KUALA LUMPUR: Malaysian palm oil futures extended their slide into a second day on Tuesday, tracking losses in overseas soyoil markets and an earlier drop in oil prices, with a weak technical outlook piling pressure on the world's most traded vegetable oil.
Prices of palm on Monday reopened after the Lunar New Year break to weak US soyoil markets and sluggish export demand, which dragged the contract to its lowest level in 2-1/2 weeks.
"Technically, palm looks weak. External factors are not good - you've got weak closings for soyoil and crude," said a trader with a foreign commodities brokerage in Malaysia.
"After the sharp fall yesterday, a lot of people prefer to wait and see how low the market can go," the trader said, adding that immediate support stood at 2,200 Ringgit, with resistance at 2,270 Ringgit.
The benchmark May contract on the Bursa Malaysia Derivatives Exchange had edged down 0.8 percent to 2,221 Ringgit ($613) per tonne, with prices range bound at 2,216-2,233 Ringgit.
Traded volume stood at 13,928 tonnes, just above the usual 12,500 lots.

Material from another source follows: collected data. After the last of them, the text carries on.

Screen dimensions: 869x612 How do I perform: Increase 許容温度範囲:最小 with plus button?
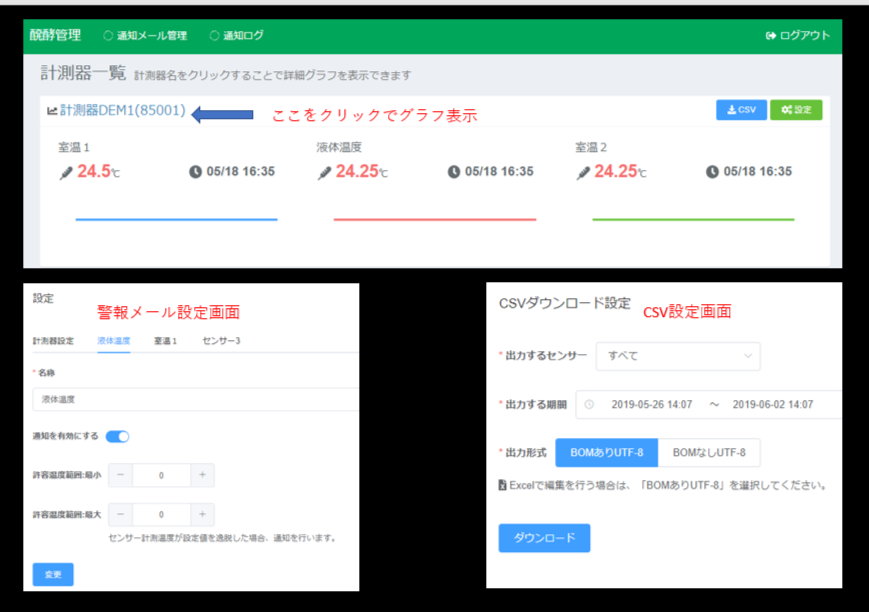(x=202, y=476)
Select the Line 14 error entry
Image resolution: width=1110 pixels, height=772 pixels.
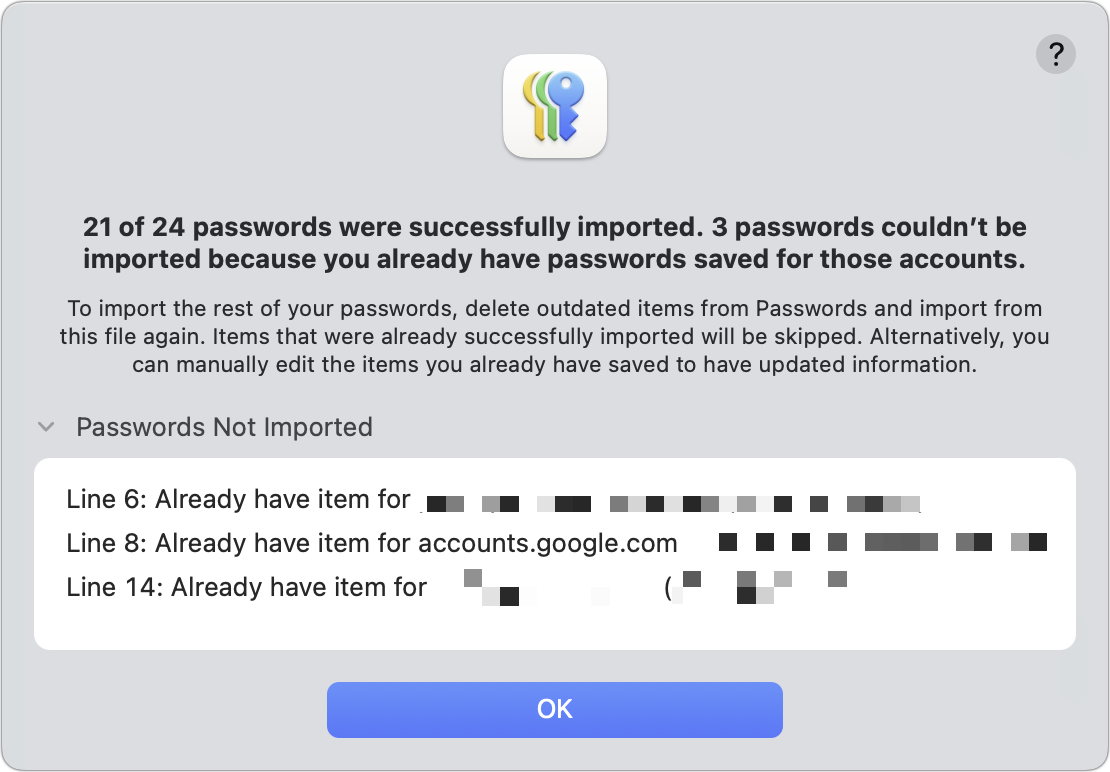coord(400,587)
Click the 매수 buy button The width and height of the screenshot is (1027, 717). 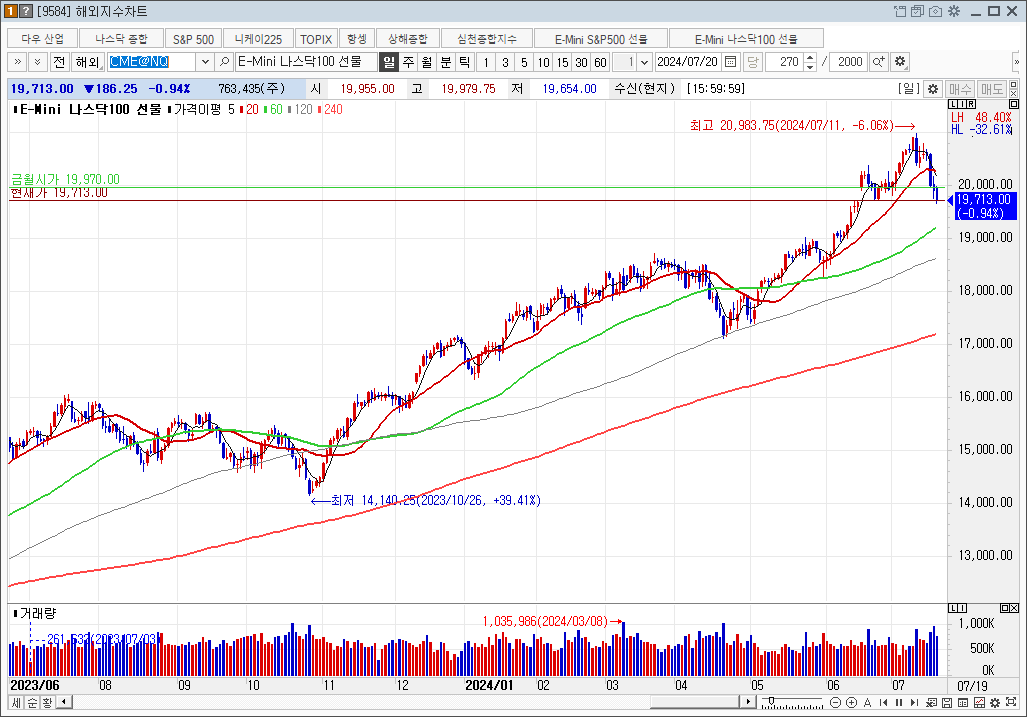(960, 89)
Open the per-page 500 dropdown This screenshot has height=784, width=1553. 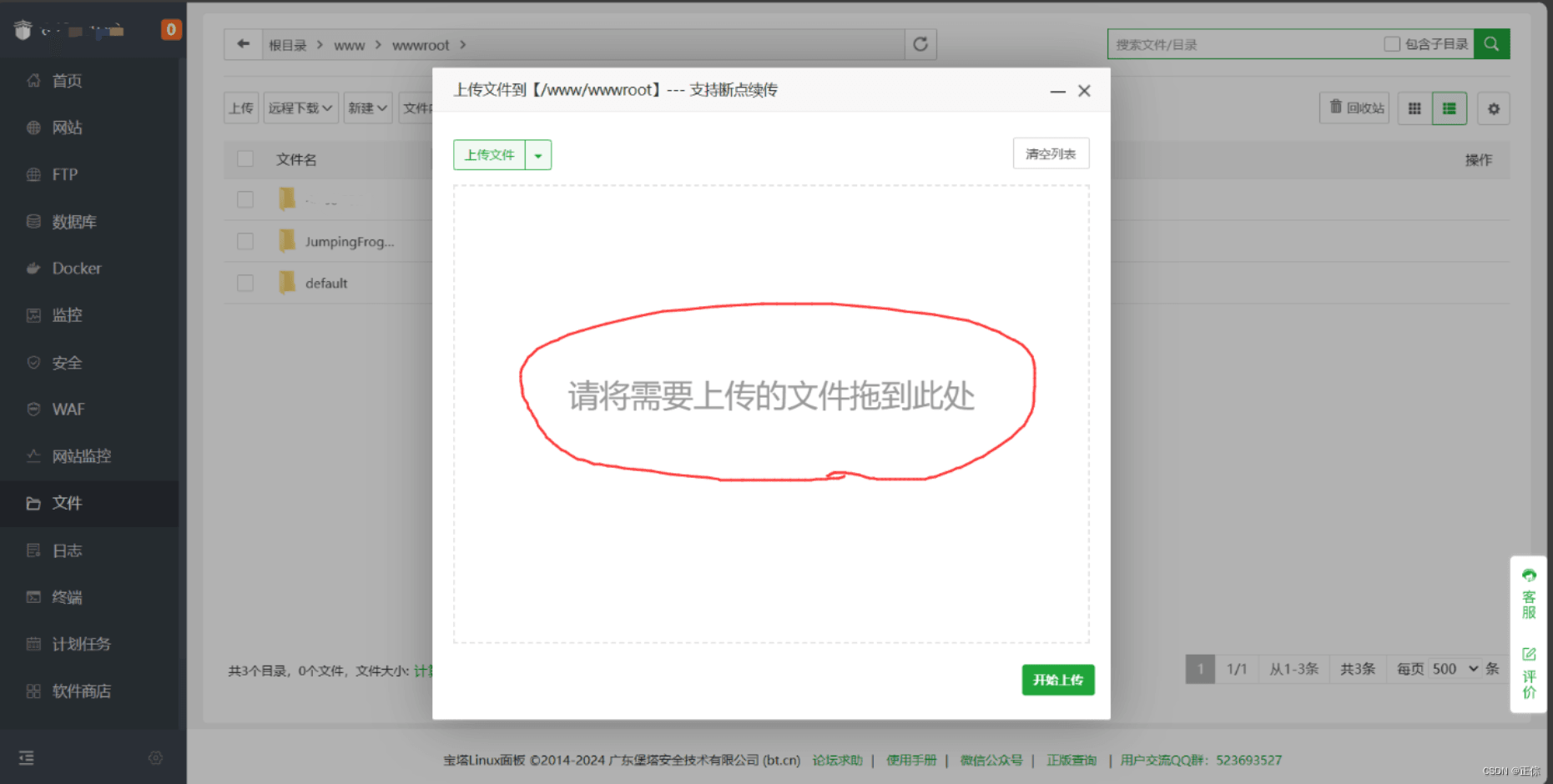[1455, 669]
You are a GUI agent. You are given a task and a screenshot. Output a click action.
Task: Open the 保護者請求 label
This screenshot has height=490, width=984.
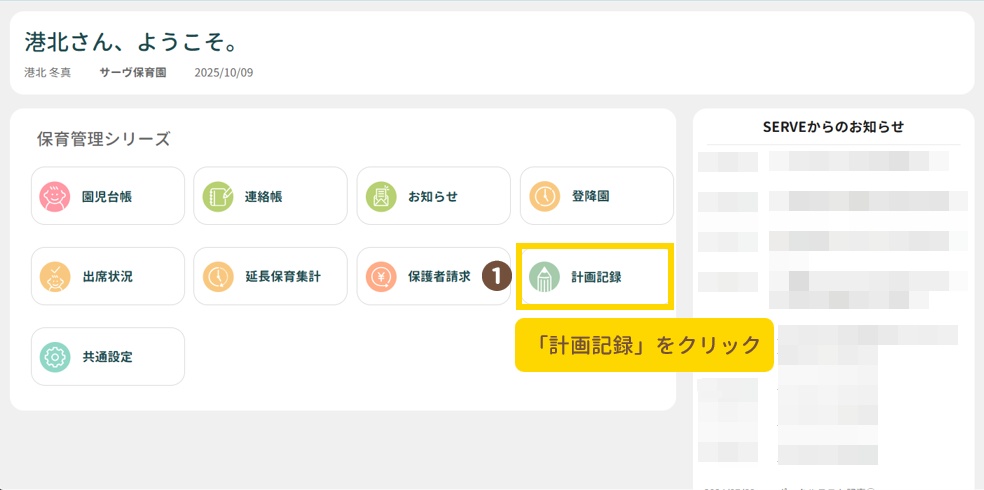click(x=439, y=277)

In competing vegetable oil markets, the US soyoil contract for May lost 0.8 percent in early Asian trade, pressured by worries over plentiful domestic stocks of the oilseed in the 2015-16 marketing year, which comes at a time when bumper soy harvests are anticipated from South America.
Meanwhile, global demand for palm has dwindled this month, raising concerns of a stock build as the pace of crude palm oil production picks up.
Data from cargo surveyors show that Malaysian palm oil exports between February 1-20, fell between 1-4 percent, with trade to China falling drastically during the Lunar New Year break as markets shut for the holiday.
Brent edged above $59 a barrel on Tuesday, after a 2-percent slide in the previous session, buoyed by cautious optimism on the outlook for the global economy. The benchmark is still 6-percent off a peak reached a week ago as worries about oversupply fester.
China's markets are still on a break for Lunar New Year and will reopen on February 25.